* _Extracted material_
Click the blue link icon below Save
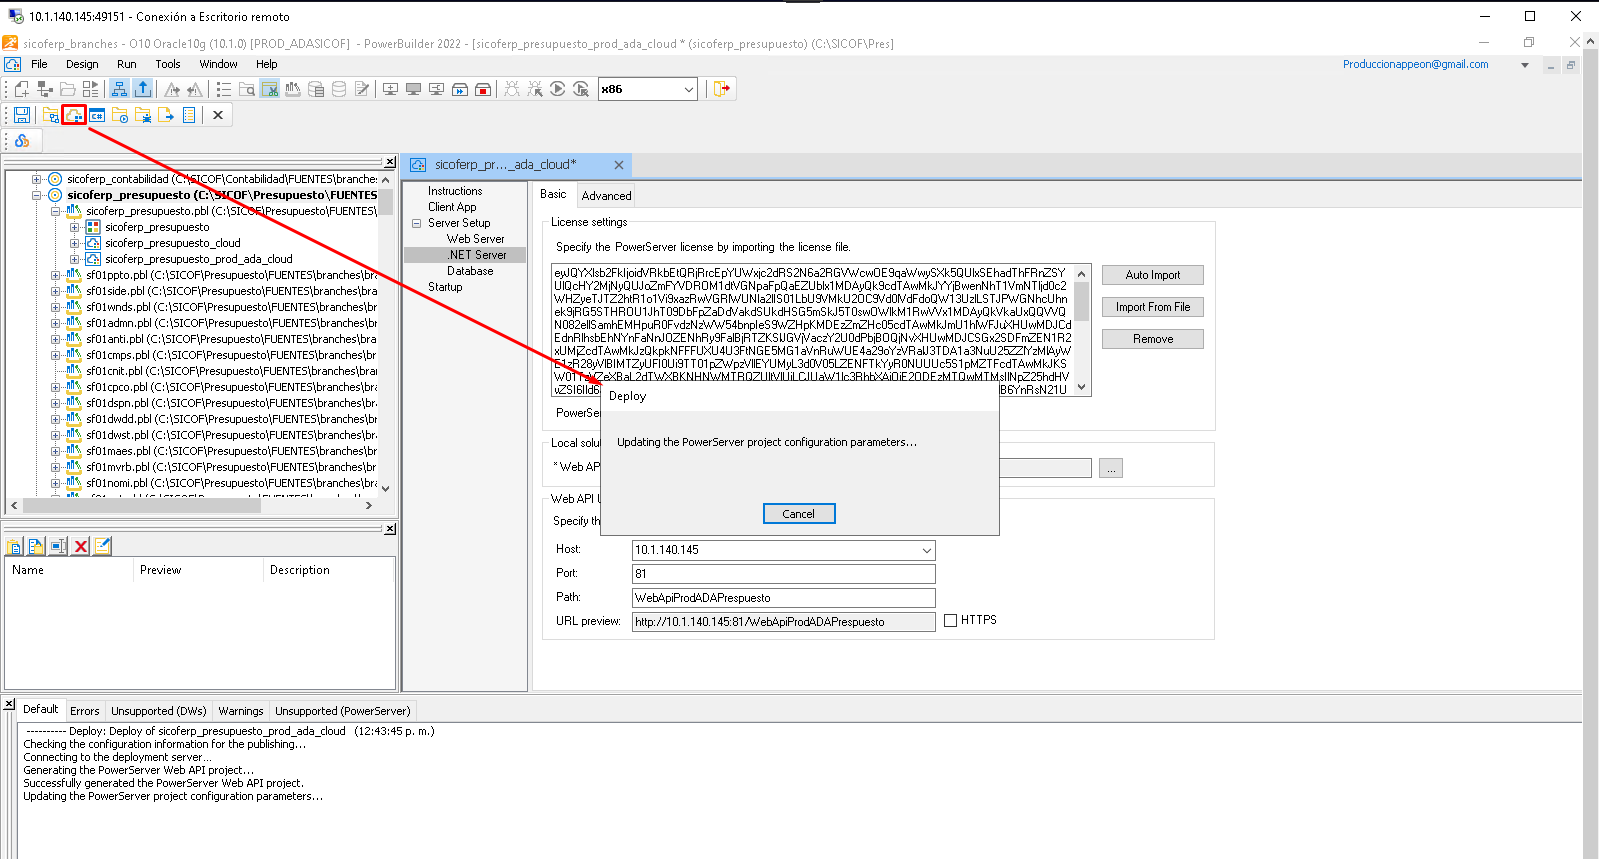tap(22, 141)
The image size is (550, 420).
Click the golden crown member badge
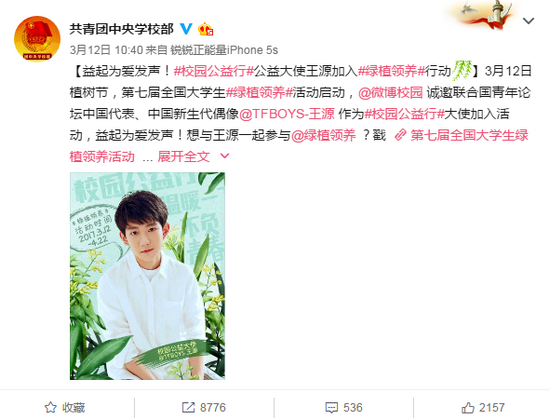click(206, 29)
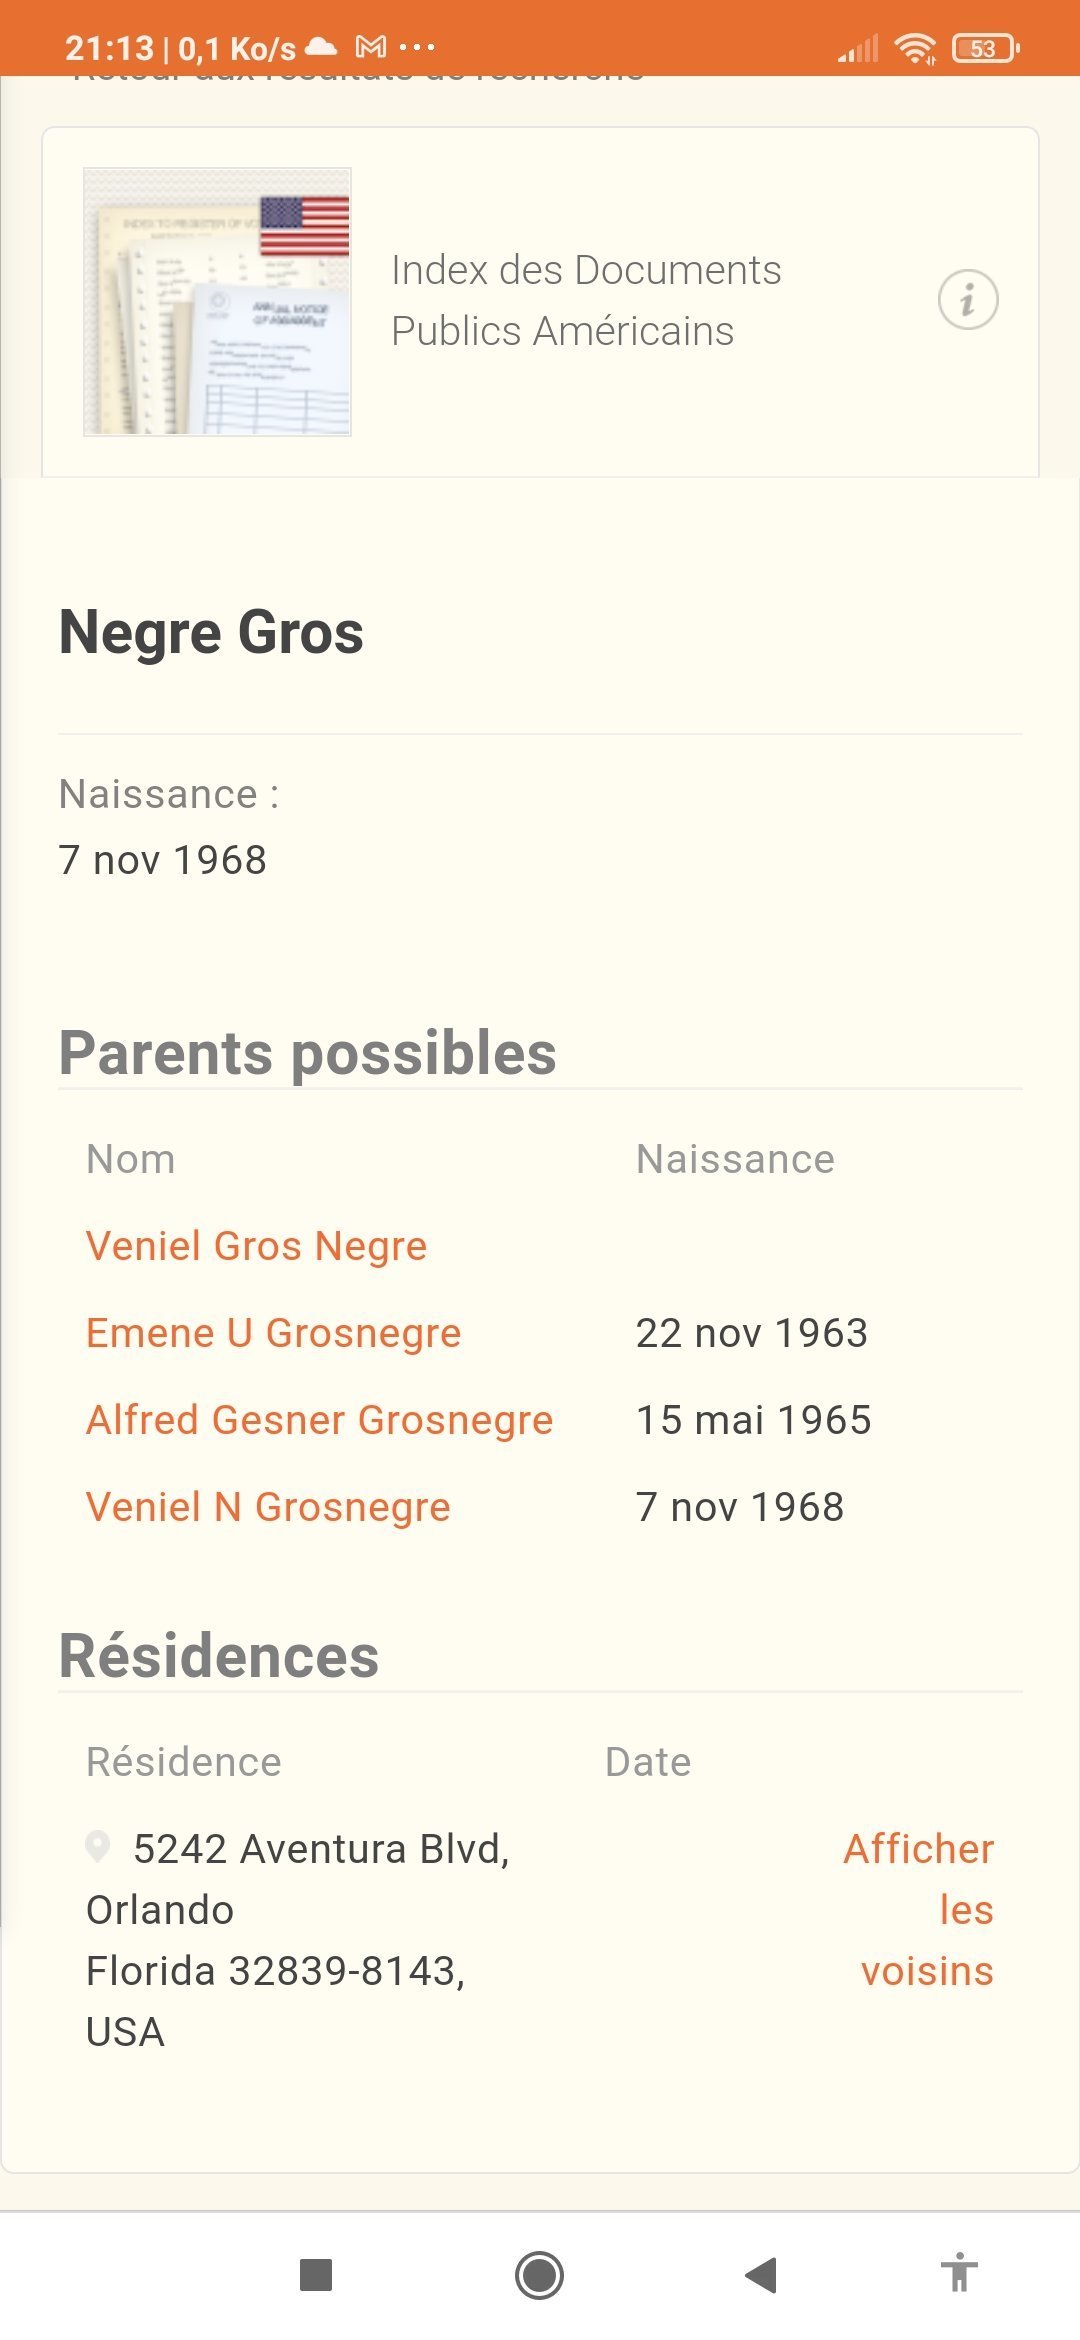Tap the Gmail notification icon in status bar
Screen dimensions: 1080x2340
[371, 47]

* _About this exercise_
Print the lines from the one that contains "The image size is (550, 420)." through the last line of the data, exactly and in full, and no other lines. Pictures are not part of the copy.

* _Answer for this exercise_
The image size is (550, 420).
Click the golden crown member badge
click(206, 29)
Tap the Gmail notification icon in status bar
Screen dimensions: 1080x2340
[371, 47]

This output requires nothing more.